Any picture in the records below stays out; return everything else exactly.

*** DATA RECORDS Section Begins ***

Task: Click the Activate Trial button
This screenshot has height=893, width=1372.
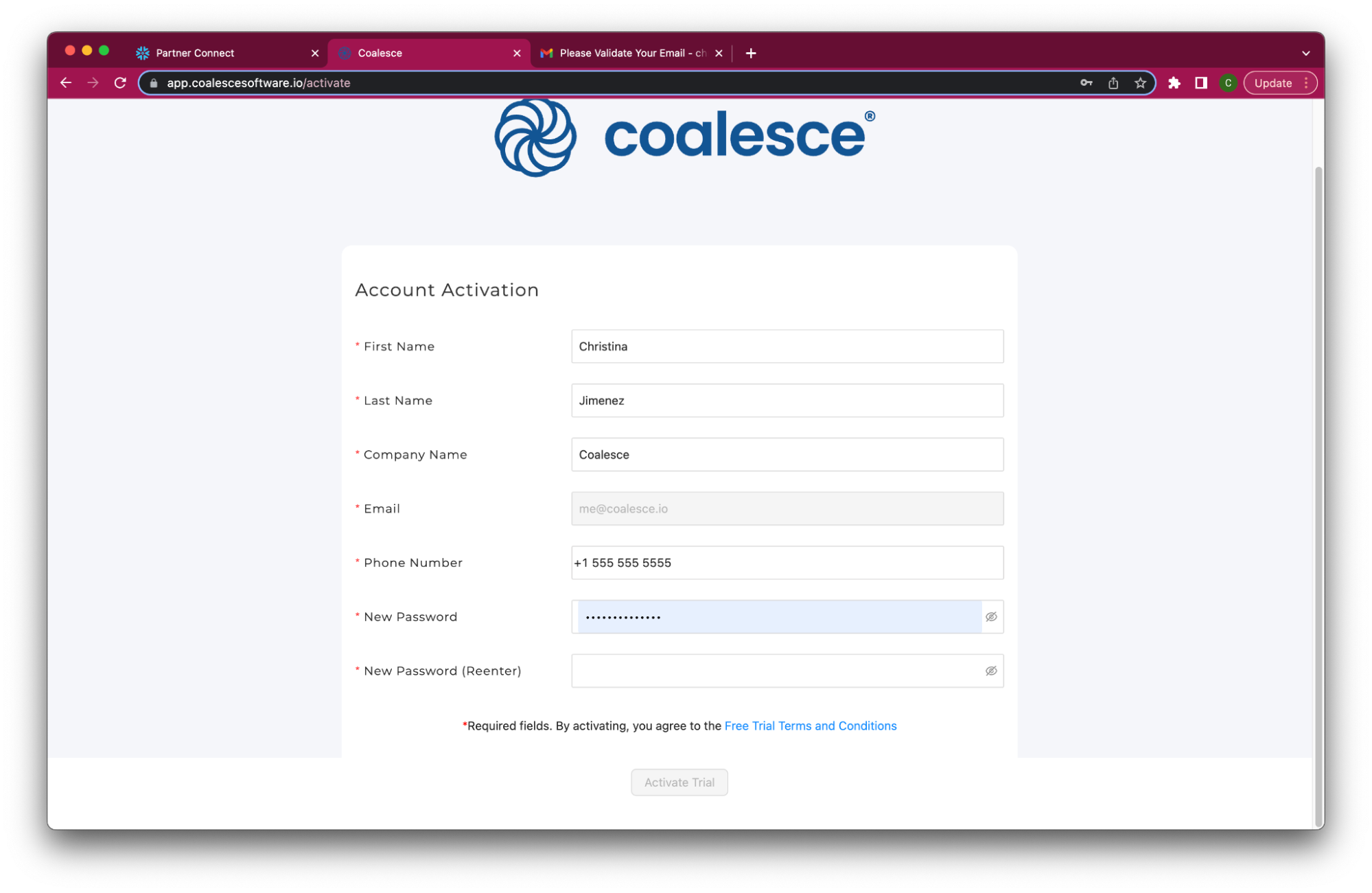Action: (x=679, y=782)
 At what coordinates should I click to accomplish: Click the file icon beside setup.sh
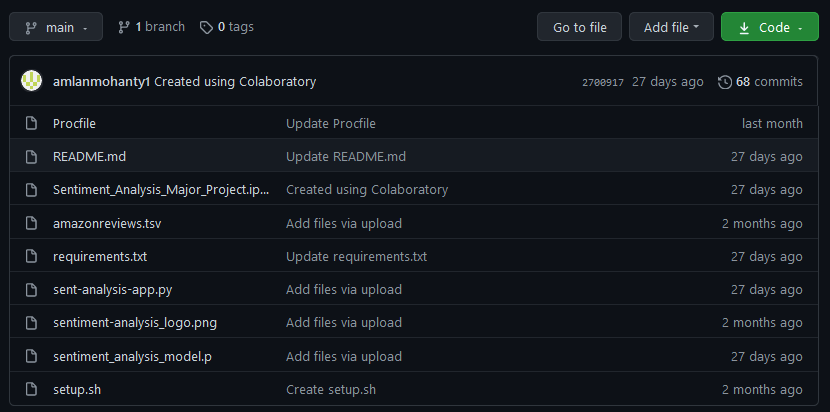[x=31, y=389]
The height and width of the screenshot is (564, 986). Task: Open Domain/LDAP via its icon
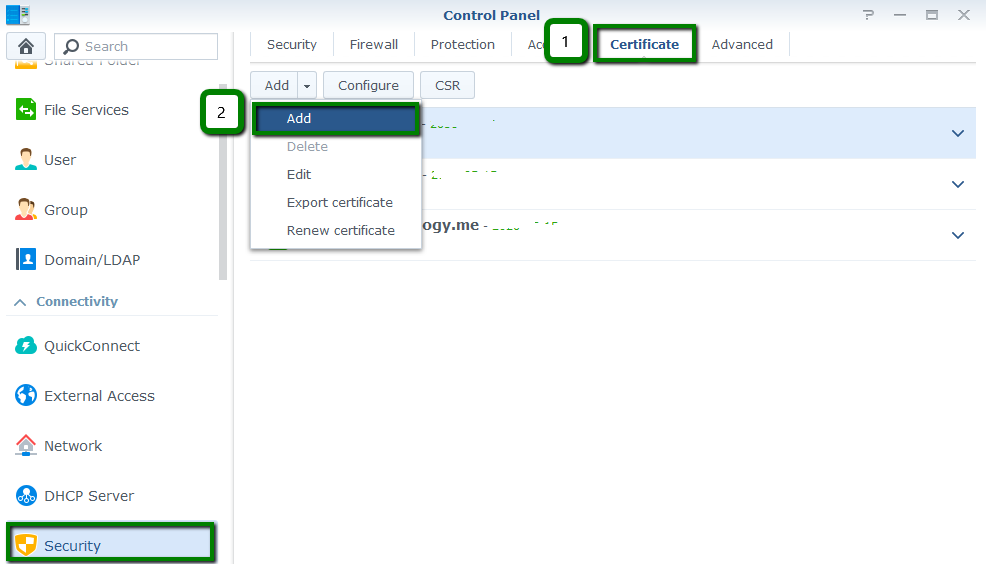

*** DATA RECORDS Section Ends ***

FINAL ANSWER:
Task: Click the Activate Trial button
This screenshot has height=893, width=1372.
Action: (x=679, y=782)
 At what coordinates should I click to accomplish: Click the file icon beside setup.sh
[x=31, y=389]
The height and width of the screenshot is (564, 986). Task: Open Domain/LDAP via its icon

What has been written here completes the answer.